■ Set exercise 1: In the post about changing the world in Auto Assault, what topic of a forum post caught the writer's eye?
■ Set exercise 2: Copy the listing from the line containing "Viewport: 1056px width, 555px" through the end of the listing, requests included, and add -72 to every coordinate in its answers.

■ Source text:
###

Changing the Worlds

Snipehunter's picture

While I was working on Auto Assault, before the game had gone into any sort of public testing at all, the number one thing people talking about the game would ask for was a way to change the world. It seemed like everyone and their guild wanted to be able to see the impact of their presence in the world and to see themselves changing the world in some way. As MMO fans ourselves, most of the team felt the same way and so we struggled to find a way to do it.

I think it was Scorch, but I don't honestly remember, who came up with the idea of using instances to do this. The basic idea was that you would visit an instance more than once, and each successive visit would track the changes from the previous visit. So, for example, if you entered a canyon instance and the first time it had a Pike Camp and some Zendig slaves in it, then after freeing the slaves and destroying the camp, you would find smoldering ruins and the corpses of dead Pikes the next time, and so on. This way the world seems to evolve around you. If the missions your taking at the time all show that same memory, then the world is one coherent narrative, giving players playing solo an experience akin to a single player RPG in some small way.

We thought about it for awhile and we decided we'd try it. We figured players would want other ways to do things publicly, but we didn't have any capability to do that back then, so this seemed like a good compromise. We wrapped our mission design and world design around the concept and set to work making it happen.

So, flash forward to the release of AA and you find me trawling the forums looking to see what people have to say about it. With a few standout exceptions, hardly anyone had spoken about it in beta, so I was curious to know if players had noticed and what they thought of the way we used instances. I searched the forums and still nothing... until a post about "boss farming" caught my eye.

I read the post and recoiled in horror - The poster was essentially saying "This changing the world shit broke my MMO experience." His premise was that the game was bugged because most of the bosses weren't in the instance the next time you visited it. Essentially, he wanted the "Pirates of the Caribbean" experience - he wanted to ride the rescue the Zendigs from the Pikes ride again, but when he tried he got the shitty sequel instead and it pissed him off. He wanted to use the bosses as a way to grind and we had taken that away from him. (Well, some of us did; some of us relented and implemented farmable bosses, which only made things worse.) Yet, despite my horror I had to admit that I found it sort of funny. You see, this type of thing happens to MMO developers a lot.

Every MMO team tries - or at least thinks they try - to break the MMO paradigm and offer something new to the players, but usually this backfires. Think of the honor system in WoW (some like it, but many do not) or player driven content in Jumpgate, both were good systems but they caused negative game experiences for players for various reasons (the amount of work require to attain rank in WoW and the diminishing player base slowing down content consumption world-wide in Jumpgate). The lesson most Devs take away from this is, "Whoops, we didn't understand what they wanted; we made a mistake." But maybe there's another message to be learned? Maybe it's, "Players Expectations conflict with their Desires."

Perhaps what players want is so different from what they expect that when they see it they sort of panic and reject it out of hand. Maybe changing the MMO paradigm has to happen on both sides of the industry. Maybe the Devs and the players both have to change to see any major evolution in the MMO industry.

###

■ Recorded data:
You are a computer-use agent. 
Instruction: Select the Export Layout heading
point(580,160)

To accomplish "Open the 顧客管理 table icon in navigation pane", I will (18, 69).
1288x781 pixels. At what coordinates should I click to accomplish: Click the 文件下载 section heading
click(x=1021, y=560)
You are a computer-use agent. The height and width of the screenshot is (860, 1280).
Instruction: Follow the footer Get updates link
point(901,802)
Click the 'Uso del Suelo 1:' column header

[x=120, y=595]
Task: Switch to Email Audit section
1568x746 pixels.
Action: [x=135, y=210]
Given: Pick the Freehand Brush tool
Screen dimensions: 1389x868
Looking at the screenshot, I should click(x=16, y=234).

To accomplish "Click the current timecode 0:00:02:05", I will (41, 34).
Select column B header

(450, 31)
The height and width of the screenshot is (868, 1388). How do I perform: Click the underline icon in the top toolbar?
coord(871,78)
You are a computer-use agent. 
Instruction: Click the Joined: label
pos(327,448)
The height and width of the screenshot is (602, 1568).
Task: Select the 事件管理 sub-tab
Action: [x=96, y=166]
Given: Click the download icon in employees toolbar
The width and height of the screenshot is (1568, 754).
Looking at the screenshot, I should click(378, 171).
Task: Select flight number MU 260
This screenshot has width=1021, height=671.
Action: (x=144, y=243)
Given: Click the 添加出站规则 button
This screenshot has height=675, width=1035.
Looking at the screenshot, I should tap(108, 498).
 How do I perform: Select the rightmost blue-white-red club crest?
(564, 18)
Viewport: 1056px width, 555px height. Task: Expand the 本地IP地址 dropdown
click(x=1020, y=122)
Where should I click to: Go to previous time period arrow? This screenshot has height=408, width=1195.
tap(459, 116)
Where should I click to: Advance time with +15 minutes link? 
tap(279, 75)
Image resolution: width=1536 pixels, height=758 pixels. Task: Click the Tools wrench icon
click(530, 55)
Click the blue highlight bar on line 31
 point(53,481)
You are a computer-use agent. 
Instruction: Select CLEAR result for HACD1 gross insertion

###

■ Full response 1: Boss farming.

■ Full response 2:
Viewport: 1056px width, 555px height. Task: Expand the 本地IP地址 dropdown
click(x=948, y=50)
Where should I click to: Go to previous time period arrow? This screenshot has height=408, width=1195.
tap(387, 44)
Where should I click to: Advance time with +15 minutes link? 
tap(207, 3)
Image resolution: width=1536 pixels, height=758 pixels. Task: Click the Tools wrench icon
click(458, -17)
Click the blue highlight bar on line 31
 point(-19,409)
You are a computer-use agent. 
Instruction: Select CLEAR result for HACD1 gross insertion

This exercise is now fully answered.